White House Sounds The Alarm Over High-Profile Cyberattacks
The White House has sounded the alarm over recent high-profile attacks against American projects like Colonial Pipeline and SolarWinds and sent out recommendations to the private sector over how to protect themselves from cyber intrusions.
Deputy National Security Advisor for Cyber and Emerging Technology Anne Neuberger in a memo obtained by The Hill on Thursday said the private sector must recognize the dire threat that hacks pose to its companies, after a series of attacks left American companies and government agencies vulnerable.
“All organizations must recognize that no company is safe from being targeted by ransomware, regardless of size or location,” she wrote. “Much as our homes have locks and alarm systems and our office buildings have guards and security to meet the threat of theft, we urge you to take ransomware crime seriously and ensure your corporate cyber defenses match the threat.”
“To understand your risk, business executives should immediately convene their leadership teams to discuss the ransomware threat and review corporate security posture and business continuity plans to ensure you have the ability to continue or quickly restore operations.”
Neuberger said companies should implement multifactor authentication, bolster security teams, regularly test backups and update patches, test incident response plans and separate and limit internet access to operational networks.
“The threats are serious and they are increasing. We urge you to take these critical steps to protect your organizations and the American public,” wrote Neuberger.
“The U.S. Government is working with countries around the world to hold ransomware actors and the countries who harbor them accountable, but we cannot fight the threat posed by ransomware alone. The private sector has a distinct and key responsibility. The federal government stands ready to help you implement these best practices,” she added.
This comes amid a string of cyberattacks that have targeted systems operated by both the US federal government and private companies.
Washington frequently accuses Moscow of being behind hacking attacks as well as meddling with US elections, allegations that Russia has dismissed.
The recent hack of information technology company SolarWinds allegedly gave access to thousands of companies and government offices that used its products.
Last month, Colonial Pipeline, which supplies around 45 percent of the East Coast’s fuel supply, shut down its operations after a ransomware attack which Washington claimed was carried out by a Russian-based group. This week, JBS USA, the nation’s largest beef supplier, was hit by a similar ransomware attack.
Biden presses Russia to go after hackers
The Biden administration have accused nations like Russia and China for harboring hackers who it said were behind the recent attacks.
The White House said President Joe Biden will raise the issue with Russian President Vladimir Putin during his summit with him this month.
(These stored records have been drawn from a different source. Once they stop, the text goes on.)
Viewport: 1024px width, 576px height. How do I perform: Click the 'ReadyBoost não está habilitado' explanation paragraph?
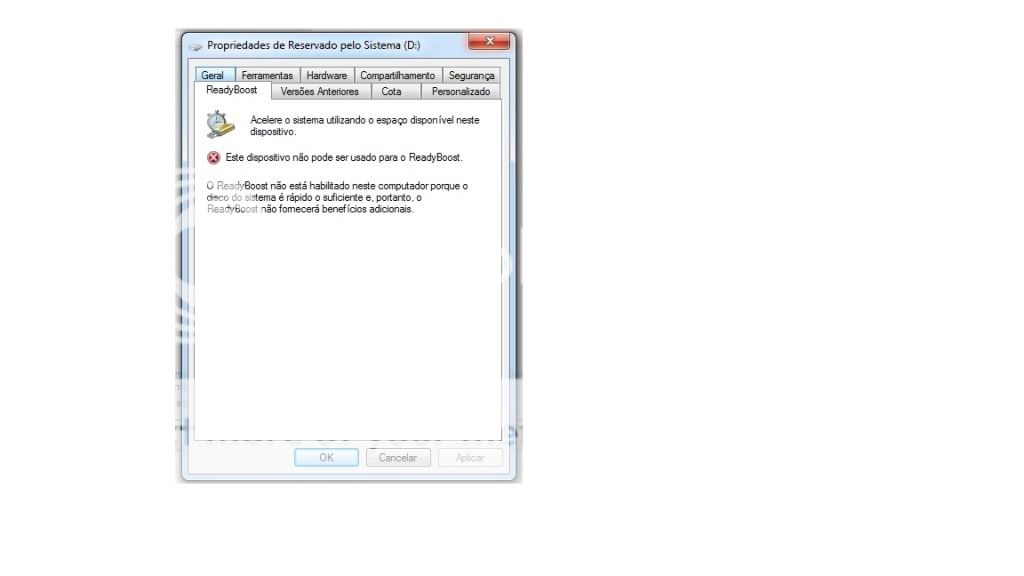click(x=336, y=197)
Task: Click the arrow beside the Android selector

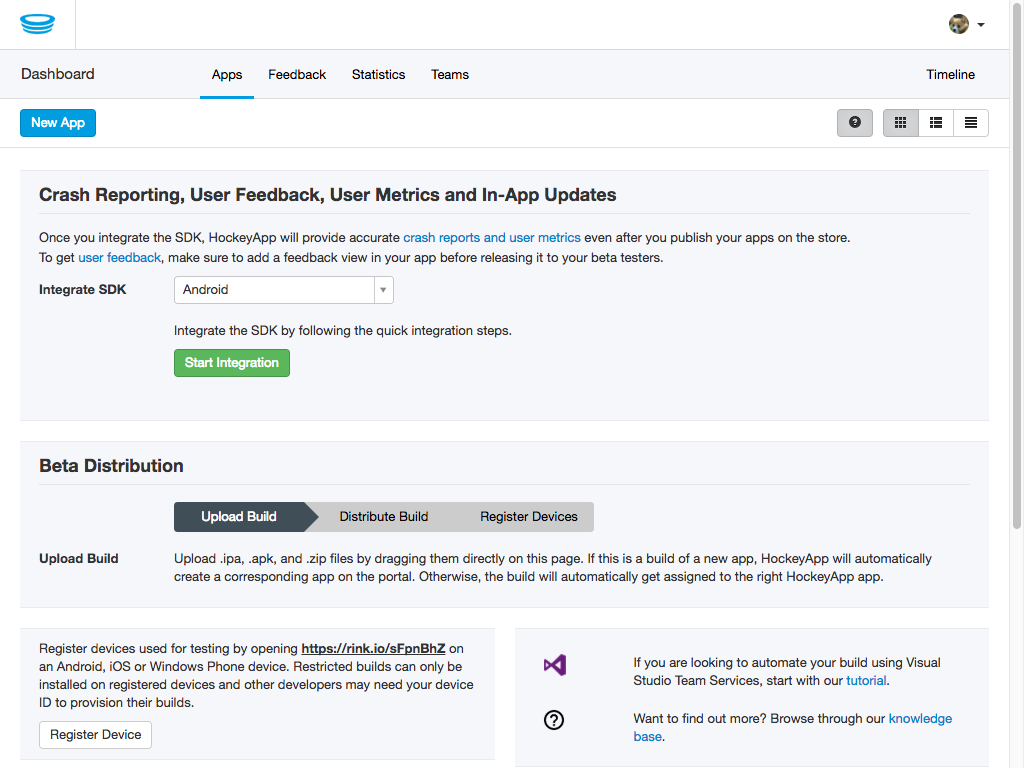Action: (383, 290)
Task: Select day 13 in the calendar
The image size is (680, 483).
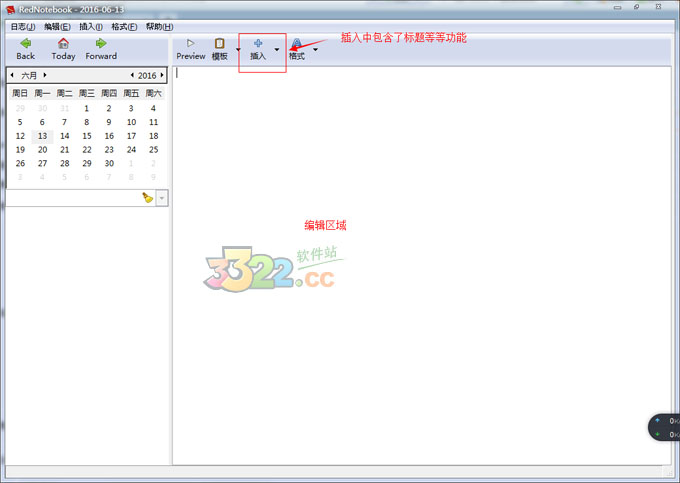Action: (42, 136)
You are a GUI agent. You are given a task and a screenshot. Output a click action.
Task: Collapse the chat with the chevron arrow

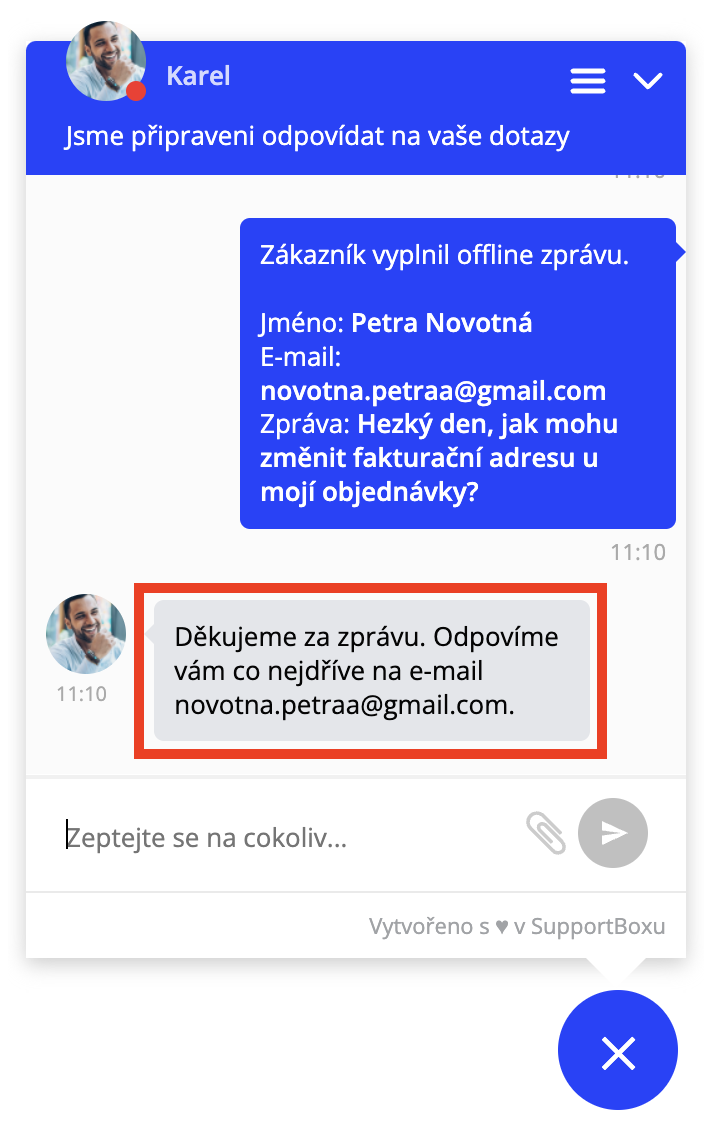(647, 80)
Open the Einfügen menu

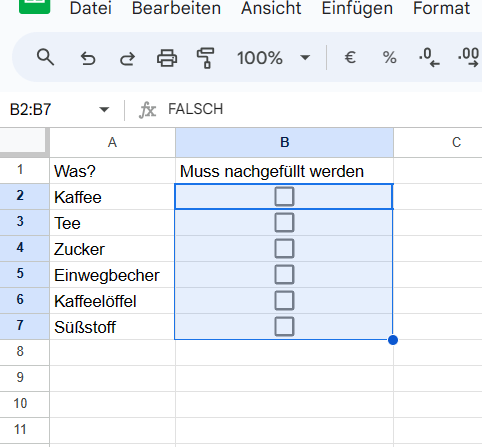point(357,8)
“This will certainly be a topic of discussion, that harboring criminal entities that are intending to do harm, that are doing harm to the critical infrastructure in the United States, is not acceptable,” White House press secretary Jen Psaki told reporters at the White House on Wednesday. “We are not going to stand by that, we will raise that, and we are not going to take options off the table.”
She said that the Biden administration had raised concerns over the multiple attacks on American organizations with Moscow and that protecting critical infrastructure was “of the utmost national security importance.”
“We believe that responsible states do not harbor ransomware criminals,” Psaki said.
The cyberattack that shut the Colonial Pipeline and jeopardized supplies from refineries in the Gulf Coast of Texas had highlighted vulnerabilities in America’s critical energy infrastructure.
The Colonial Pipeline Company ships gasoline and jet fuel from the Gulf Coast to about 50 million consumers in the populous East Coast, including Washington DC, Baltimore, and New York, through 5,500 miles (8,850 kilometers) of pipeline.
The attack came amid concerns over cybersecurity holes in America’s energy infrastructure, and after the New York Times revealed that the Biden administration was planning a series of cyberattacks against Russia.
The Times reported in March that a series of clandestine actions across Russian networks that were intended to be evident to President Putin and his intelligence services and military but not to the wider world were planned.